*WORKING DATA*
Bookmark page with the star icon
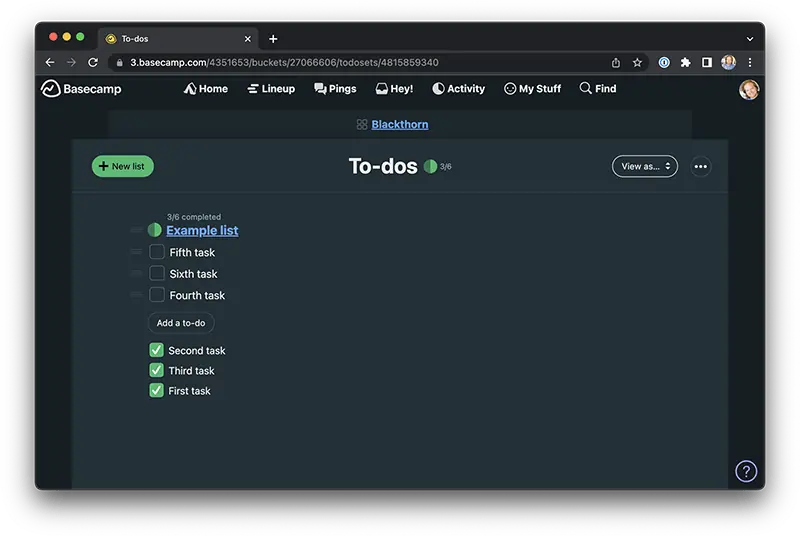The height and width of the screenshot is (536, 800). click(637, 62)
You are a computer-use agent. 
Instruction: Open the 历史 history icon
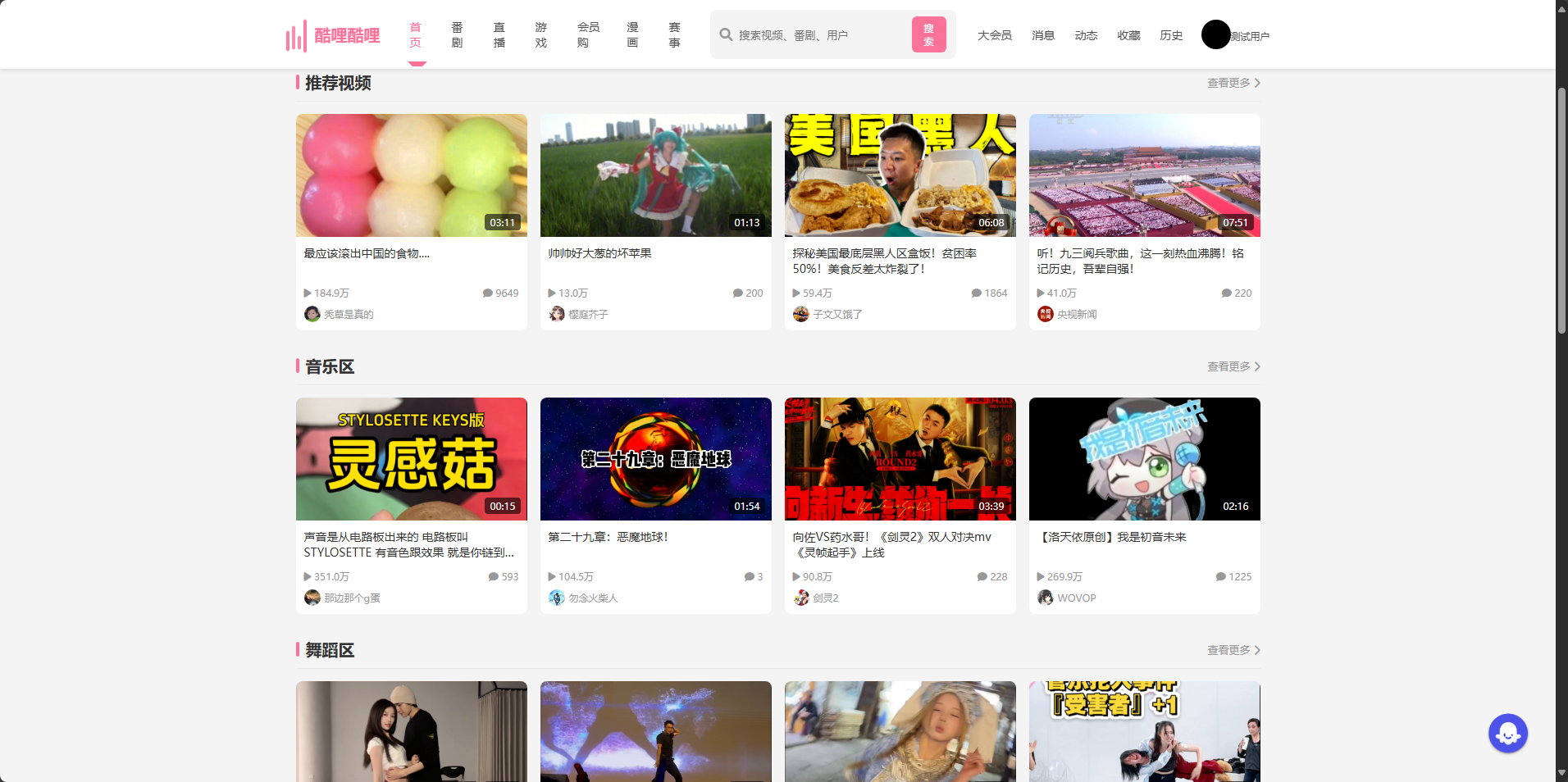click(1170, 34)
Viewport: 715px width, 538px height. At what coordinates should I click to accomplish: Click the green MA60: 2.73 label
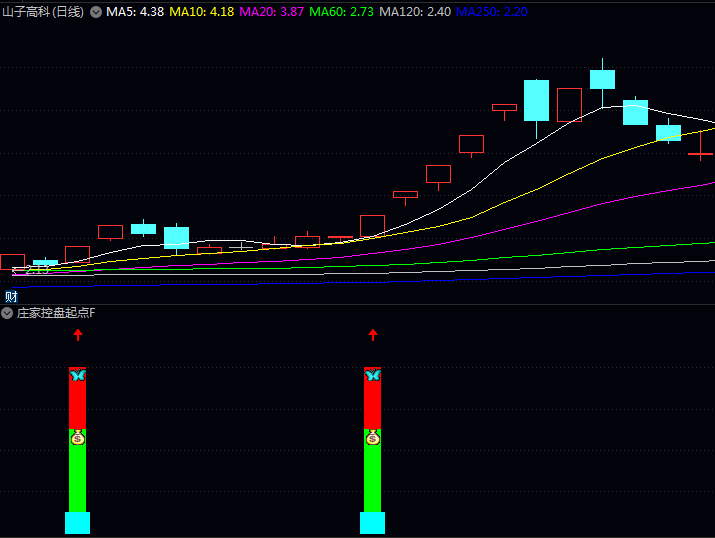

*TASK GOAL*
Rewrite the material above with every "icon" changed to "button" and everything else left as it is. Omit the pictures.

*RESPONSE TO THE EXERCISE*
Bookmark page with the star button
The height and width of the screenshot is (536, 800). click(637, 62)
You are a computer-use agent. 
Instruction: Open the 历史 history button
click(1170, 34)
Viewport: 715px width, 538px height. At what coordinates should I click to accomplish: Click the green MA60: 2.73 label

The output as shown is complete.